There are a number of ways to look at this and the table that I presented before is just one. Bascially there are two effects going on. The first effect is that your MV games depreciate over time. They depreciate by 5% a month until they reach 65% of their initial value. The second effect is how a new game initially contributes to your current score and how much adding a new submission degrades your old score simply because it's now divided by a bigger number.
My chart in reply 1 of this thread ignores the 5% per month depreciation and just focuses on the effect of your submission count going up.

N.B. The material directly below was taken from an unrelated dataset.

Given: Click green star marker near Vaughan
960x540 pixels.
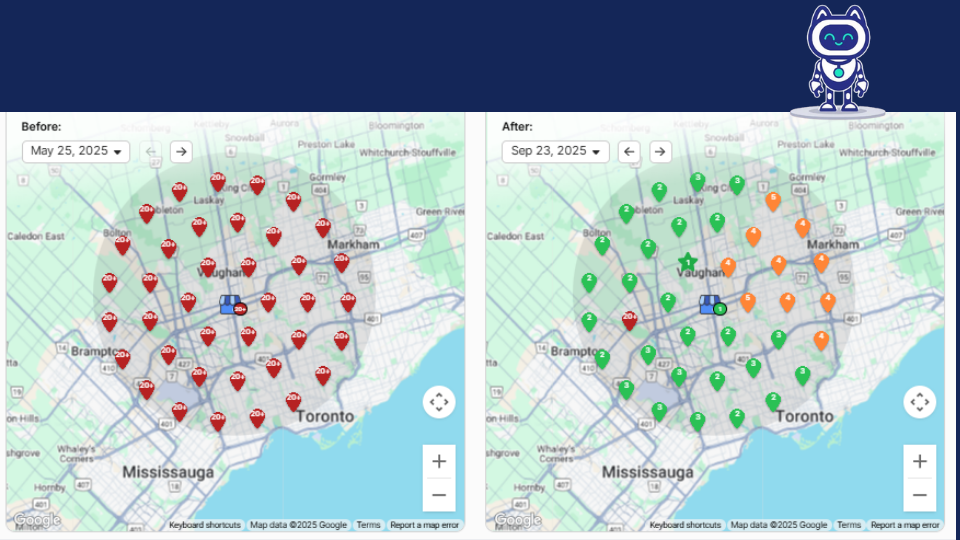Looking at the screenshot, I should pyautogui.click(x=688, y=262).
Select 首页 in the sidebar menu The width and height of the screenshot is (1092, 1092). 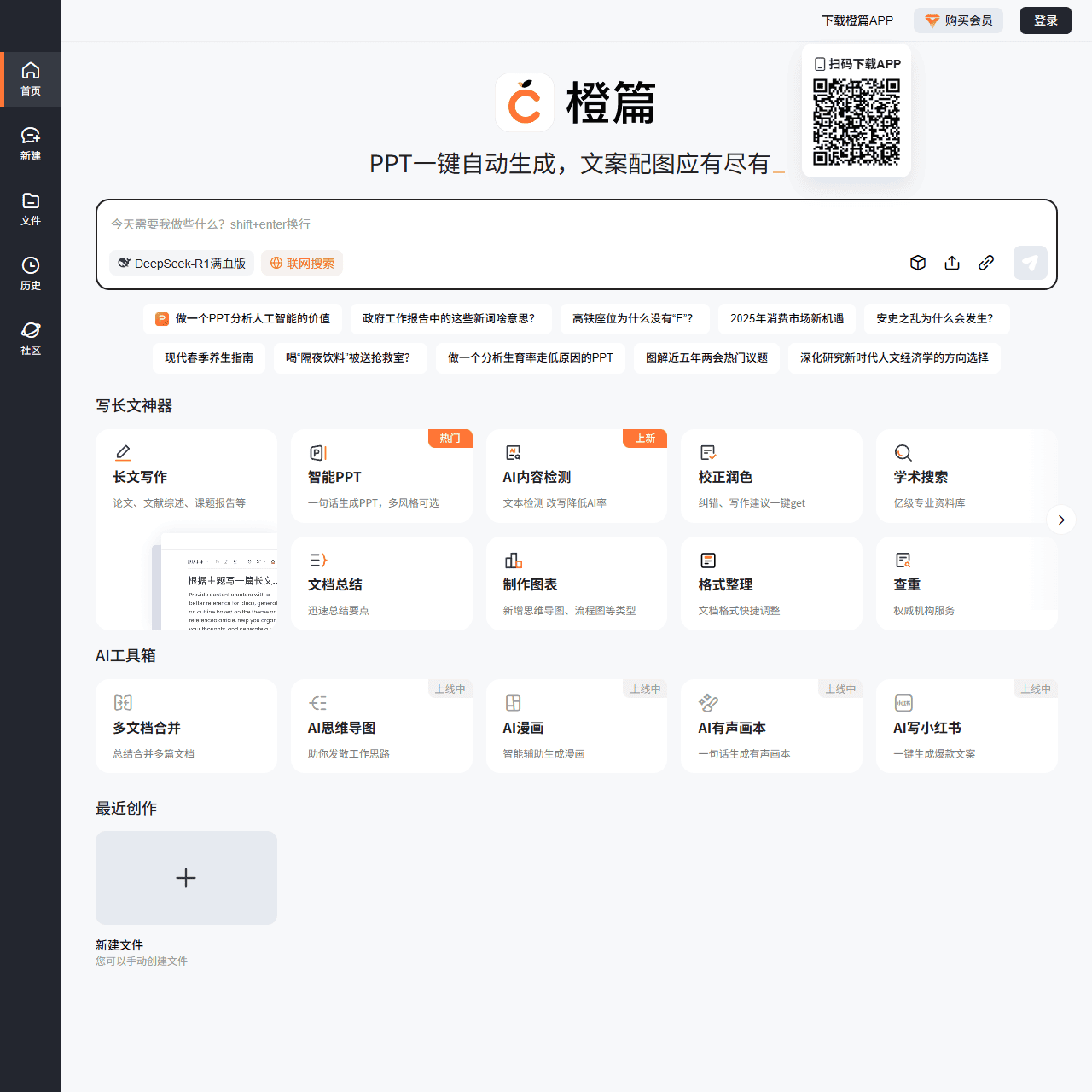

To see this a little more clearly your current metaverse score is:
MV(n) = SumofDepreciatedScores/n^0.4
So now you play a new game (game n+1) which has a score of NewScore and your Metaverse Score is now:
MV(n+1) = (SumofDepreciatedScores + NewScore)/(n+1)^0.4
But rearranging the first equation gives:
SumofDepreciatedScores = MV(n)*(n^0.4)
Replacing this into the second equation gives:
MV(n+1) = MV(n)*(n^0.4)/(n+1)^0.4 + NewScore/(n+1)^0.4
In words this says that if you have a metaverse score based on n games and you play another game with a score of NewScore then your new Metaverse score, (MV(n+1)), will be the sum of the old metaverse score multiplied by n^0.4/(n+1)^0.4 plus the score of the new game multiplied by 1/(n+1)^0.4.
This is what the columns listed in my table mean. So the last entry list in reply one says that if you have a metaverse score based on 50 games and you submit a new game then your new metaverse score will equal 99.2% of your old score plus 20.7% of the score of the new game. What this precisely means is not totally obvious. Looking at this another way says that by submitting a 51st game you are giving up 0.8% of your current score for 20.7% of your new score.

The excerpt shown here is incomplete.